_Prompt_
Taking the line with "Task: Switch to the Tables tab" as the first and the last line of the listing as the final one, please copy exactly those lines and no others, without pictures.

_Supplied material_
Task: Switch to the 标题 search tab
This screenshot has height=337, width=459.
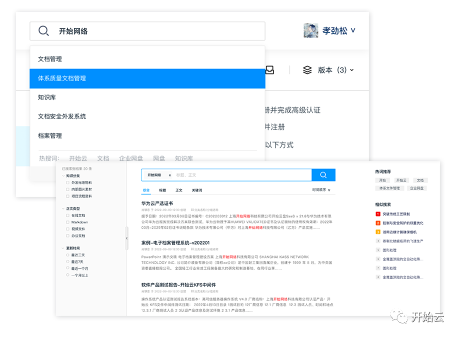Action: (163, 191)
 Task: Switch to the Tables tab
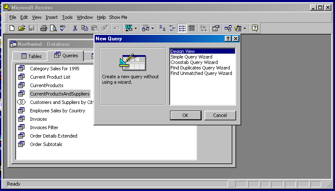(31, 56)
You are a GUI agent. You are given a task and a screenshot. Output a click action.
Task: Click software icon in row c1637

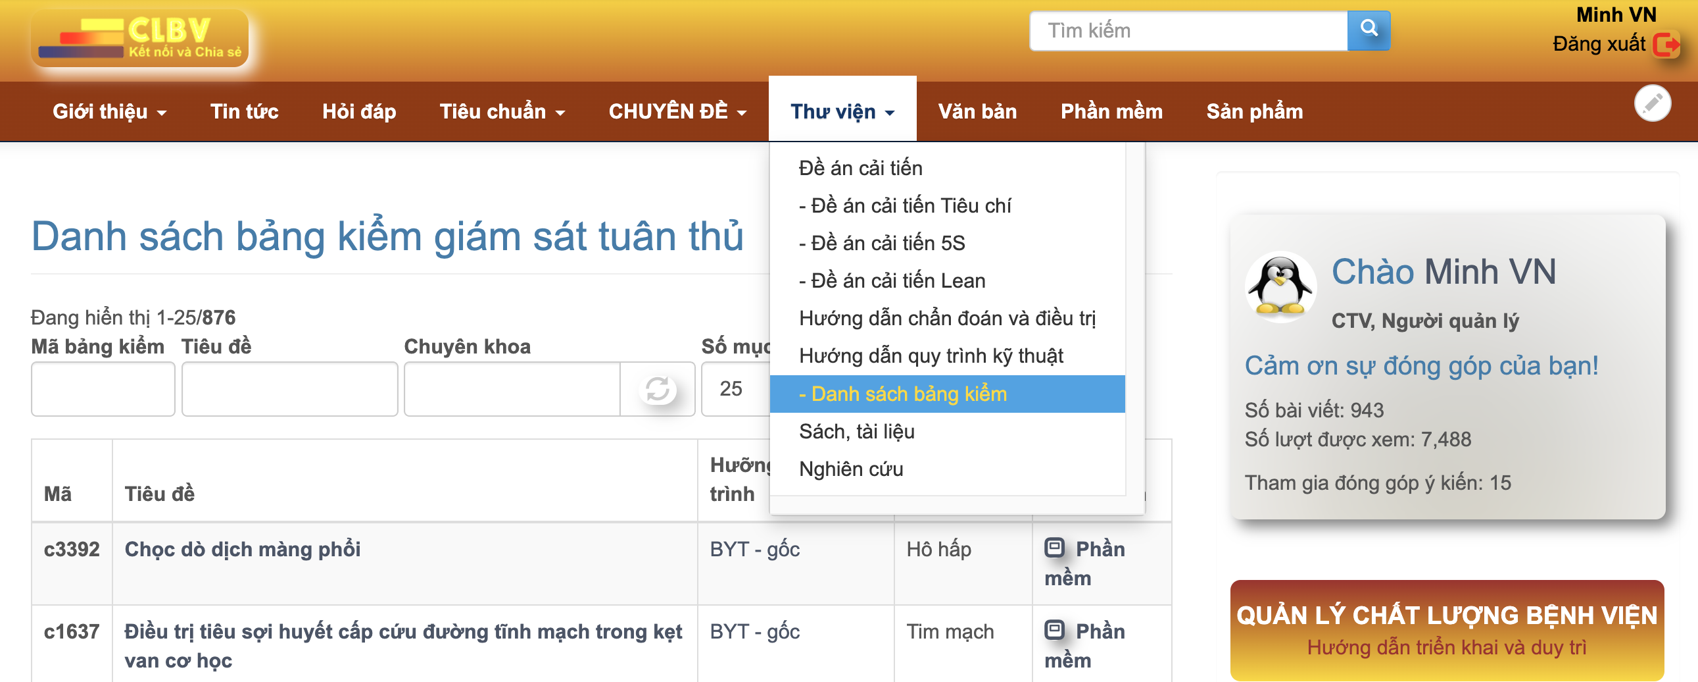1055,630
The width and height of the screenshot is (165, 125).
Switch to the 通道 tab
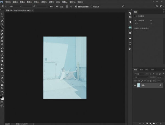141,70
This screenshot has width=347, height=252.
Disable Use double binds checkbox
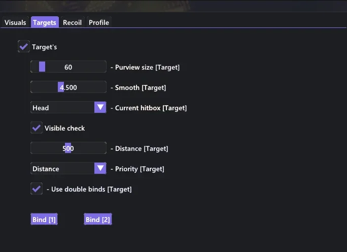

_Solution for this exercise_
 Task: Switch to the Tables tab
(31, 56)
You are a GUI agent. You are given a task and a screenshot. Output a click action.
Task: Click software icon in row c1637

1055,630
The width and height of the screenshot is (165, 125).
Switch to the 通道 tab
141,70
This screenshot has width=347, height=252.
Disable Use double binds checkbox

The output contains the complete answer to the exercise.